- Official release poster
- Directed by: Neri Parenti
- Written by: Neri Parenti Gianluca Bomprezzi
- Produced by: Benedetto Habib Fabrizio Donvito Marco Cohen
- Starring: Christian De Sica; Massimo Boldi; Lucia Mascino; Paola Minaccioni; Herbert Ballerina; Denise Tantucci; Fiammetta Cicogna; Francesco Bruni; Alessandro Bisegna; Milena Vukotic;
- Cinematography: Gino Sgreva
- Edited by: Luca Montanari
- Music by: Bruno Zambrini
- Production companies: Warner Bros.
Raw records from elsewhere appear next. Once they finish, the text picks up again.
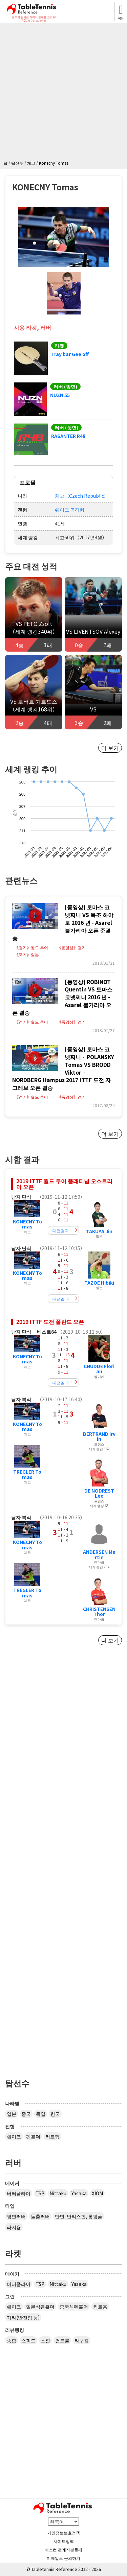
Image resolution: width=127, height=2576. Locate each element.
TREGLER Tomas (27, 1474)
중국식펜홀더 (74, 2306)
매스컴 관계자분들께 (63, 2549)
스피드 (28, 2340)
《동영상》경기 (71, 947)
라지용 (14, 2227)
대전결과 (60, 1230)
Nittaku (57, 2193)
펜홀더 (33, 2136)
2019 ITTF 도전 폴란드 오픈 (50, 1321)
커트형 (52, 2136)
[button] (63, 237)
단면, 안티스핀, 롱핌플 (78, 2216)
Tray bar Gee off (70, 354)
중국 (26, 2113)
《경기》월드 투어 (31, 947)
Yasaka (79, 2193)
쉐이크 (14, 2136)
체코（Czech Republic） (82, 495)
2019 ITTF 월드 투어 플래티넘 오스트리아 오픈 (64, 1184)
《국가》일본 (27, 954)
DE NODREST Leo (99, 1493)
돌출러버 (40, 2216)
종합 (11, 2340)
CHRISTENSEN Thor (99, 1611)
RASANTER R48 (68, 435)
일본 (11, 2113)
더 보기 (110, 748)
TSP (40, 2193)
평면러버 (16, 2216)
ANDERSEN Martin (99, 1554)
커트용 (100, 2306)
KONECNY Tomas (27, 1224)
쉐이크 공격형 (69, 509)
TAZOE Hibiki (99, 1282)
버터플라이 (18, 2193)
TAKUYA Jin (99, 1231)
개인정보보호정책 (63, 2532)
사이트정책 (64, 2541)
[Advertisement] (63, 93)
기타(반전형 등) (23, 2317)
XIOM (97, 2193)
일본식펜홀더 (40, 2306)
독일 (40, 2113)
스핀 (45, 2340)
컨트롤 (62, 2340)
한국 (55, 2113)
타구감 (82, 2340)
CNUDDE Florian (99, 1369)
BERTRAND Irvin (99, 1436)
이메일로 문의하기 (63, 2558)
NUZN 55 (60, 395)
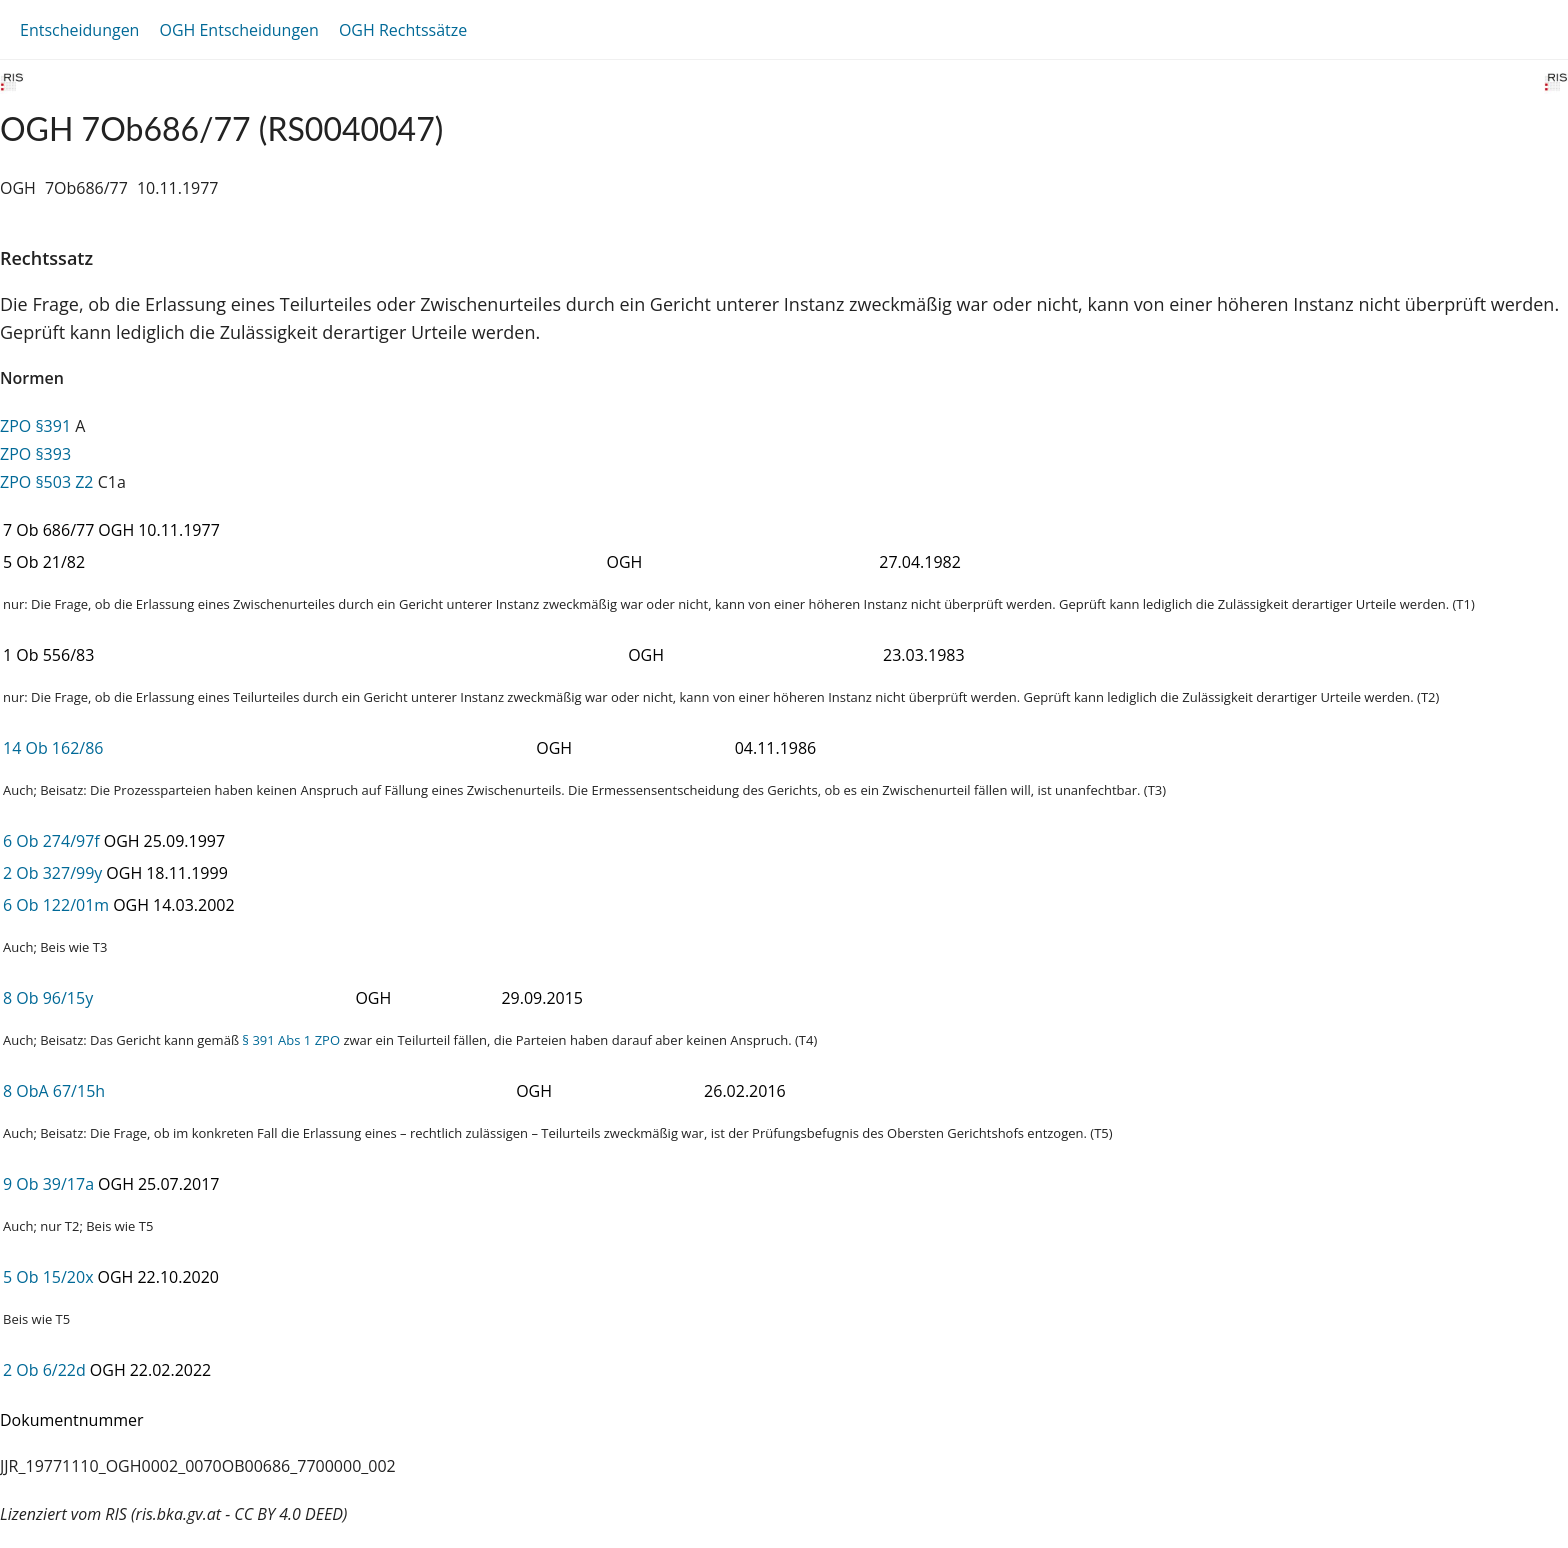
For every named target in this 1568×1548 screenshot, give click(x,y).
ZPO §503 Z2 (47, 482)
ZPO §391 (35, 426)
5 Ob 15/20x (48, 1277)
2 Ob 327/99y (52, 873)
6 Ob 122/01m (56, 905)
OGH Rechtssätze (403, 30)
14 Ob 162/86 (53, 748)
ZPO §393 (35, 454)
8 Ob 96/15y (48, 998)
Entertainment Italia; Indiana Production; Cattleya;
- Distributed by: Warner Bros. Pictures
- Release date: 13 December 2020;
- Running time: 89 minutes
- Country: Italy
- Language: Italian

= In vacanza su Marte =

In vacanza su Marte (lit. 'Holidays on Mars') is a 2020 Italian surreal comedy film directed by Neri Parenti.

==Plot==
In 2030, Fabio Sinceri is due to marry his wealthy fiancée Bea and, considering that he is still legally married to his ex-wife Elena, decides to go to Mars, where there is no jurisdiction, to get married. To his misfortune, his son Giulio, who is determined to reunite his parents, catches him in the act and follows him to Mars accompanied by his fiancée Marina, who plans to expose the fake relationship between two popular influencers in order to try to gain success. Unfortunately, Giulio, during a trip to space, is sucked into a mini black hole that advances his age by about fifty years.

== Production ==
Filming took place in a studio in Cinecittà.

== Release ==
The film, due to the closure of cinemas caused by the COVID-19 pandemic, did not have a theatrical distribution. On 13 December 2020, the film will be released on demand, which can be purchased or rented on the Sky Primafila, Amazon Prime Video, Apple TV, Chili, TIMvision, Infinity, Google Play Film, YouTube, Rakuten TV and PlayStation Store platforms.

The film was shown broadcast for the first time on TV on December 29 exclusively on Sky Cinema.

The film reached over 800,000 spectators on Sky Cinema in its first ten days of broadcasting.